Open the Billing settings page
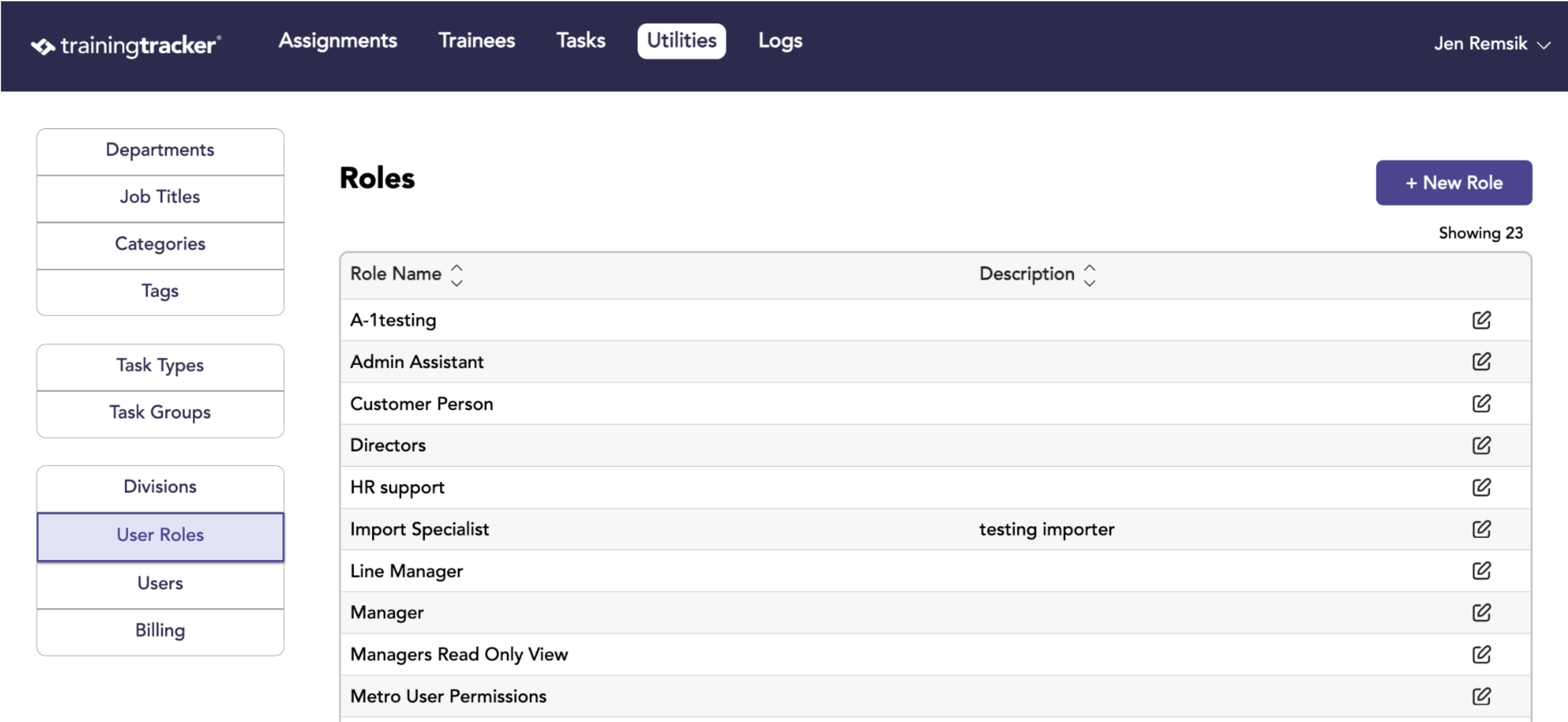 tap(160, 631)
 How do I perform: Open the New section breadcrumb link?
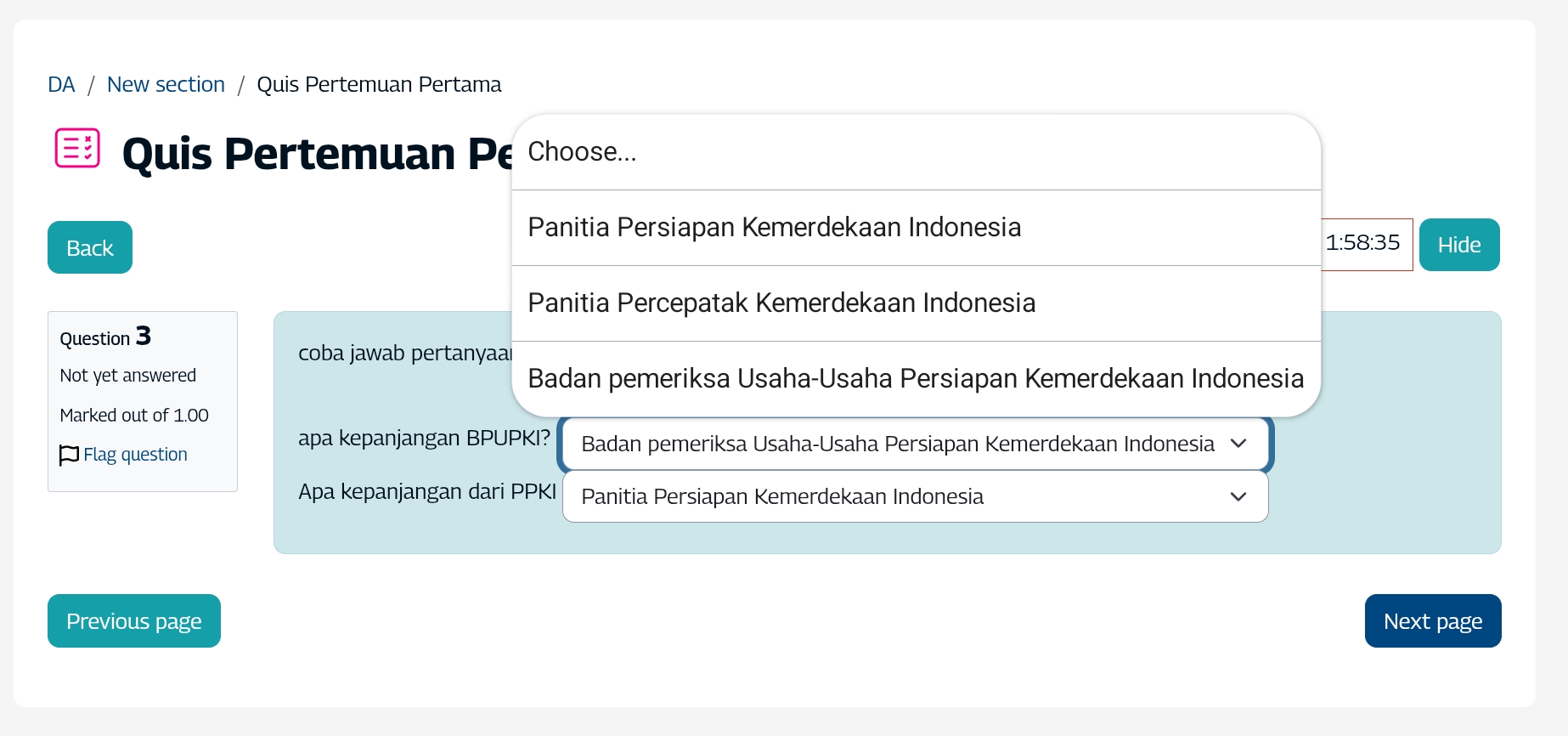pyautogui.click(x=166, y=85)
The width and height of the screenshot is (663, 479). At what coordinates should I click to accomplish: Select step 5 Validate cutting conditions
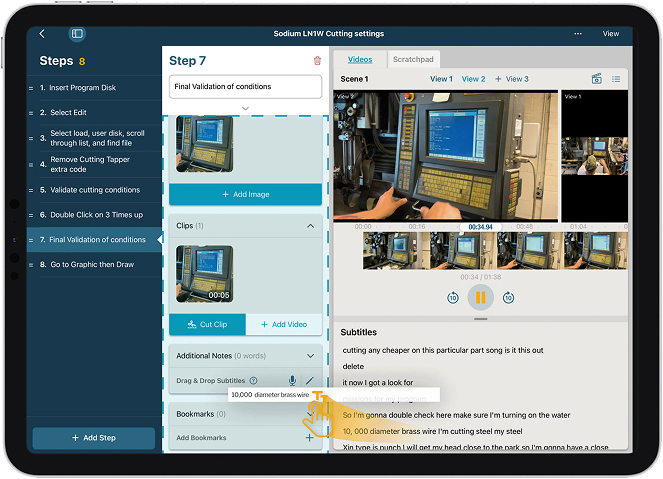point(95,190)
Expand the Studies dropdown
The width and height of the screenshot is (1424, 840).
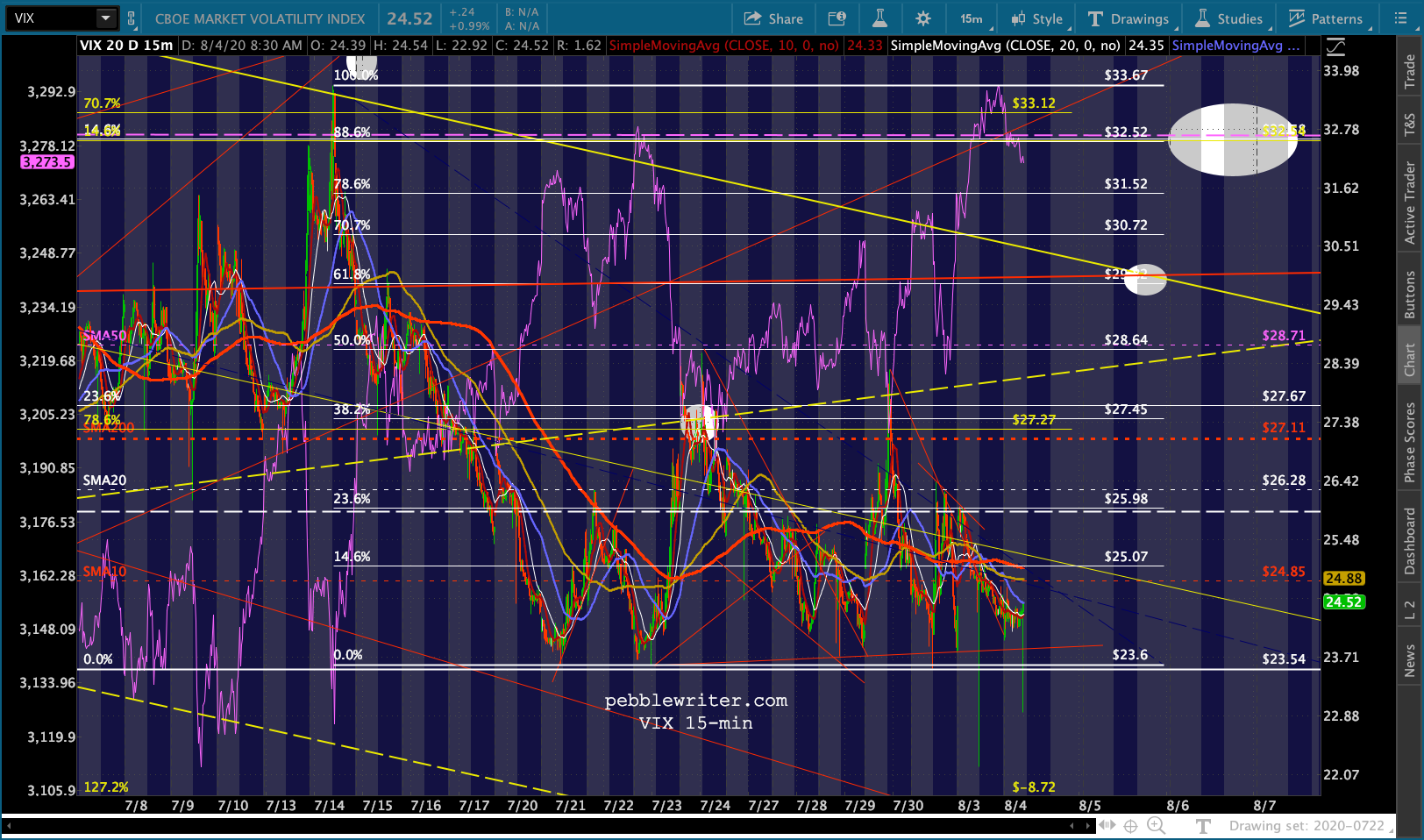1228,18
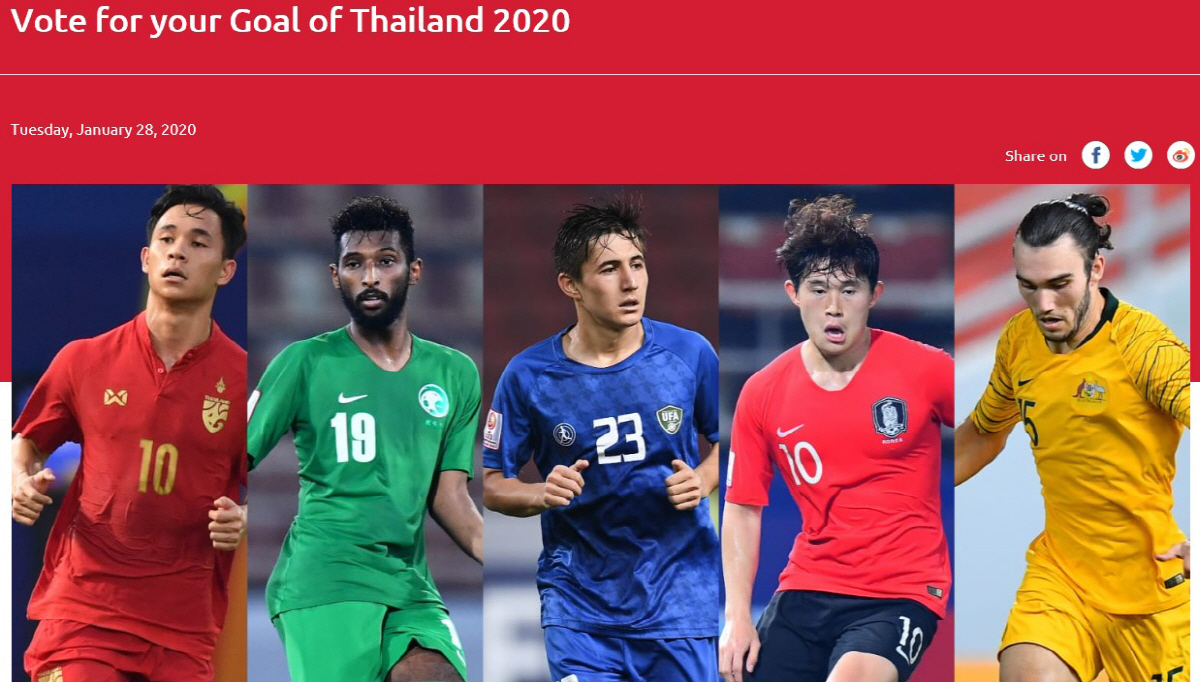Viewport: 1200px width, 682px height.
Task: Select the yellow-shirted Australia player panel
Action: 1073,433
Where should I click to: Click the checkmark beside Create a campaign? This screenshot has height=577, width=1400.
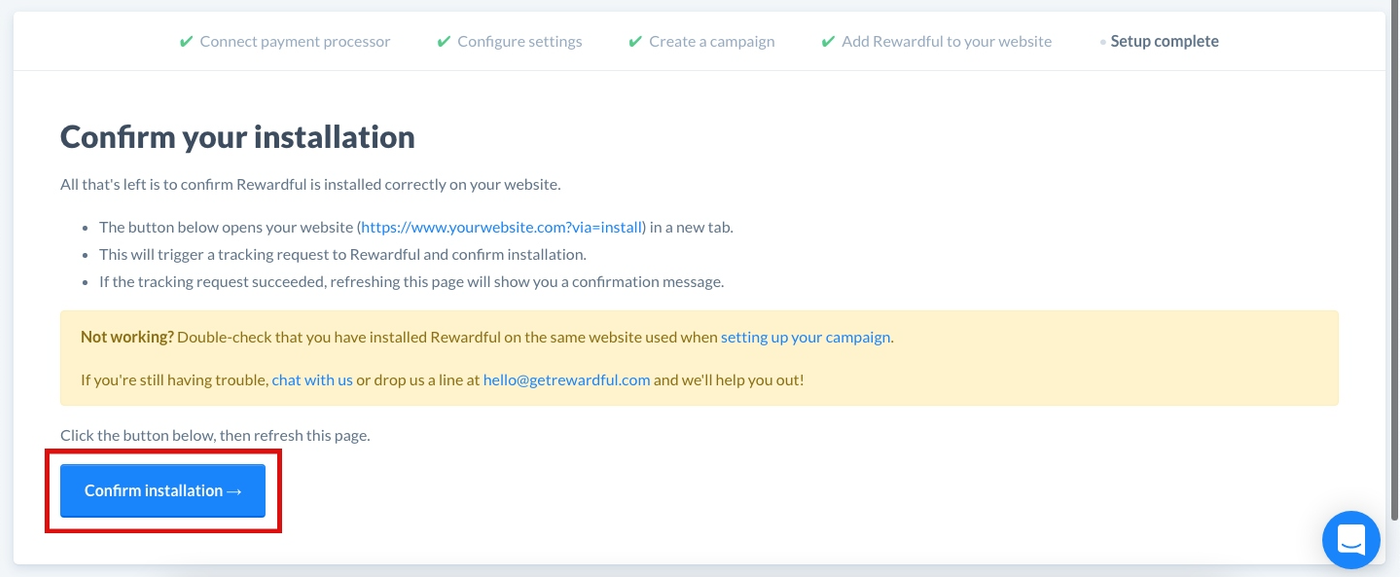point(635,42)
════════════════════
# What needs to be done
What is needed is a word-for-word restatement of the entries, minus any pictures.

# Written solution
Open the Billing settings page
 tap(160, 631)
 How do I perform: Open the New section breadcrumb link?
pyautogui.click(x=166, y=85)
The width and height of the screenshot is (663, 479). At what coordinates should I click to accomplish: Select step 5 Validate cutting conditions
point(95,190)
Expand the Studies dropdown
The width and height of the screenshot is (1424, 840).
1228,18
Viewport: 1200px width, 682px height.
Task: Select the yellow-shirted Australia player panel
Action: 1073,433
Where should I click to: Click the checkmark beside Create a campaign? This screenshot has height=577, width=1400.
point(635,42)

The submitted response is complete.